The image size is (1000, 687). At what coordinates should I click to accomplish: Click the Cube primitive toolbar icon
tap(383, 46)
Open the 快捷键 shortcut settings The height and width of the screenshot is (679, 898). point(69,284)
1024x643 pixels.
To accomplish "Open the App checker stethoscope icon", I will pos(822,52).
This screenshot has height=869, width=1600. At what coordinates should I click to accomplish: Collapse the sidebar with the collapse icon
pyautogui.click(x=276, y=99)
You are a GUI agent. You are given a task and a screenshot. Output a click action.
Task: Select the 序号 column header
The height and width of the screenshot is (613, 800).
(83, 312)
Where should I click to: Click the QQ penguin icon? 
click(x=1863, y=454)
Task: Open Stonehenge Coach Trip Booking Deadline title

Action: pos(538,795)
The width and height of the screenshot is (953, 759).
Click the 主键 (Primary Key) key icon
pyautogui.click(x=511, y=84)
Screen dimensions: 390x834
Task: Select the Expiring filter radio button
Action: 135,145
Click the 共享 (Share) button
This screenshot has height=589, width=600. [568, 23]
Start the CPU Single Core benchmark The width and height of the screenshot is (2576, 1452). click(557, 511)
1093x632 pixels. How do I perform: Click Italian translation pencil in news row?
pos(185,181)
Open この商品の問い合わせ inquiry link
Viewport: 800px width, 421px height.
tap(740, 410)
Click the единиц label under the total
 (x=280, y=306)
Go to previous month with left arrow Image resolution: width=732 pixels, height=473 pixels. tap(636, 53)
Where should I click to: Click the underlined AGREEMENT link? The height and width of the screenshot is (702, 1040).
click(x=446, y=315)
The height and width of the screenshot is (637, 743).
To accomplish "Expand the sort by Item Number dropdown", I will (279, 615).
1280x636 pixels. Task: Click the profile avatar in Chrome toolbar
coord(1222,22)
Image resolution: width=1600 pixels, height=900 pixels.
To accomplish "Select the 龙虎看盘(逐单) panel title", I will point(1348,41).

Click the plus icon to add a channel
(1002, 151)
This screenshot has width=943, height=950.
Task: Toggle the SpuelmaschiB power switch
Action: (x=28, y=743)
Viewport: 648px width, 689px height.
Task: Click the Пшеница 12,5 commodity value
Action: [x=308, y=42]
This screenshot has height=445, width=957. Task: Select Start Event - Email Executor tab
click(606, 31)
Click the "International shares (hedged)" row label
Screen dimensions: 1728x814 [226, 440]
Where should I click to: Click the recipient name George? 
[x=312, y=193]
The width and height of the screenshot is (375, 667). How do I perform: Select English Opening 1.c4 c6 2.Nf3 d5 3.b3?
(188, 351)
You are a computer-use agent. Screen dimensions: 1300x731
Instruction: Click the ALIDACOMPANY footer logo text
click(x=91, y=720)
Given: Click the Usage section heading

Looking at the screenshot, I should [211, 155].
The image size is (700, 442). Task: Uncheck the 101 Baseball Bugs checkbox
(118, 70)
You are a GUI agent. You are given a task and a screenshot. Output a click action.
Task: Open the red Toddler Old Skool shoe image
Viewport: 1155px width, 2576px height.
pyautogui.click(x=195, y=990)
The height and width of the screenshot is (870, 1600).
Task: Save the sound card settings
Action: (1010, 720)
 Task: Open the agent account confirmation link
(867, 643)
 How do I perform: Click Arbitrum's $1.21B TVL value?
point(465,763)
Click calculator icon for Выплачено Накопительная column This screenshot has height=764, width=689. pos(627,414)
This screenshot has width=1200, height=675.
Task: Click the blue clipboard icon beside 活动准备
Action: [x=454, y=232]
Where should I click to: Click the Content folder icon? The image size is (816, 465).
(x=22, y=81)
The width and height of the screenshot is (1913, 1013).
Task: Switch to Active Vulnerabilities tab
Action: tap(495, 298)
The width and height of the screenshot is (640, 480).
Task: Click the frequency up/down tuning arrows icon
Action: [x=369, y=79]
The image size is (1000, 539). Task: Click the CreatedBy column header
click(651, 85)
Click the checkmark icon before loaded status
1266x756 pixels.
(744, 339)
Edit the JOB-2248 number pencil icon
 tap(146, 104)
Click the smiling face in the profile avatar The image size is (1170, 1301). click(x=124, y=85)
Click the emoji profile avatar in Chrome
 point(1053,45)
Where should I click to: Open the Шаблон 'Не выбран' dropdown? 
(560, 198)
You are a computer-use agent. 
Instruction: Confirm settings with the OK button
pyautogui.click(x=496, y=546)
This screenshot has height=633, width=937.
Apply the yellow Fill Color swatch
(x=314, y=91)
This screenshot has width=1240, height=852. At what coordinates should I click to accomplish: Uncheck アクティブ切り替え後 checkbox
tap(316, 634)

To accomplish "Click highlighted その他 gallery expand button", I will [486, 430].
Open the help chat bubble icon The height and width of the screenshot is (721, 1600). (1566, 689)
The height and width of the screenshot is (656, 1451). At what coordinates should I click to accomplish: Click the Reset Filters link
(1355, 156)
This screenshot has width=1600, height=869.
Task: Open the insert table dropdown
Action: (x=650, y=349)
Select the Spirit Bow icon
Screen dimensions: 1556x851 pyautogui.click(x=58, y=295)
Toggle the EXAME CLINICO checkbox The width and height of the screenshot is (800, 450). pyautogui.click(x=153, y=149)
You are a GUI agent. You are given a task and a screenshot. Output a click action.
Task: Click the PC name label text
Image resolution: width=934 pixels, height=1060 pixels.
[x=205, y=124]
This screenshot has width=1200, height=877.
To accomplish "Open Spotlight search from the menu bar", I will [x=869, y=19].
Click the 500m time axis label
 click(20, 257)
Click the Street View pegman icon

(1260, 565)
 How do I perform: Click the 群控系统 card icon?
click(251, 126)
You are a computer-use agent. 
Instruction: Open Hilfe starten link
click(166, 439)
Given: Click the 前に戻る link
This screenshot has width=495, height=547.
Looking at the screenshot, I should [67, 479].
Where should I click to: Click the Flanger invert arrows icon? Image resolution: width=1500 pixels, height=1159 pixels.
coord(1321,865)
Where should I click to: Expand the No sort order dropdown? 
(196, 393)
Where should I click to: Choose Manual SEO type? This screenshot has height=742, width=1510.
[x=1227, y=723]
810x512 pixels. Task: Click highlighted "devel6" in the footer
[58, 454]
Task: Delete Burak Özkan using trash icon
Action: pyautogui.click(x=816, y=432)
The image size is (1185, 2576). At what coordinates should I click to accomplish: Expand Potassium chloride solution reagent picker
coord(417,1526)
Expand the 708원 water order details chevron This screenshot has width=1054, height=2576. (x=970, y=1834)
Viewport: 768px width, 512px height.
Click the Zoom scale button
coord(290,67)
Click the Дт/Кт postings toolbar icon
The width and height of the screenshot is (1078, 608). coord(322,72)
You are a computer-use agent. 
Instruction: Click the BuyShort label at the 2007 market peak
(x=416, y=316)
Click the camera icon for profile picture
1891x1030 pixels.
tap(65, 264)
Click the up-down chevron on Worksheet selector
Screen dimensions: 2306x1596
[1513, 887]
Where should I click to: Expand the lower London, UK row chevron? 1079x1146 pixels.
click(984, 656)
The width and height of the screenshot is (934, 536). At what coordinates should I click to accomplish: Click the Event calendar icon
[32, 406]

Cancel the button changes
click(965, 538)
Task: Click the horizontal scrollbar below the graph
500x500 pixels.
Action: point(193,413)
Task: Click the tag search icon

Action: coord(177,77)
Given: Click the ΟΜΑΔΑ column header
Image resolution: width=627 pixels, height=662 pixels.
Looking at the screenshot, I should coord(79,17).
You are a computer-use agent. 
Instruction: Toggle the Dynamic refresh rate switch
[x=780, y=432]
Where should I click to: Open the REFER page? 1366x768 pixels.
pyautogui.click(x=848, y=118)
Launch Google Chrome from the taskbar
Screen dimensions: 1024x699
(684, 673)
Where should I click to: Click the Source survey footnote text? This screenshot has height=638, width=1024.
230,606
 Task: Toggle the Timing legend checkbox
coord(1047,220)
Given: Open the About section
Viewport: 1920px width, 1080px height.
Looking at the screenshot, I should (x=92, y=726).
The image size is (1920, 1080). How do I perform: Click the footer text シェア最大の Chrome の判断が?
____________________
Word for word, quote the lines of the material from the first line through the line with "Task: Select the 序号 column header", both ends included.

▶ SOLUTION TO THE PROBLEM:
The image size is (1000, 687). At what coordinates should I click to accomplish: Click the Cube primitive toolbar icon
tap(383, 46)
Open the 快捷键 shortcut settings The height and width of the screenshot is (679, 898). point(69,284)
1024x643 pixels.
To accomplish "Open the App checker stethoscope icon", I will pos(822,52).
This screenshot has height=869, width=1600. At what coordinates should I click to accomplish: Collapse the sidebar with the collapse icon
pyautogui.click(x=276, y=99)
You are a GUI agent. You are given a task and a screenshot. Output a click action.
Task: Select the 序号 column header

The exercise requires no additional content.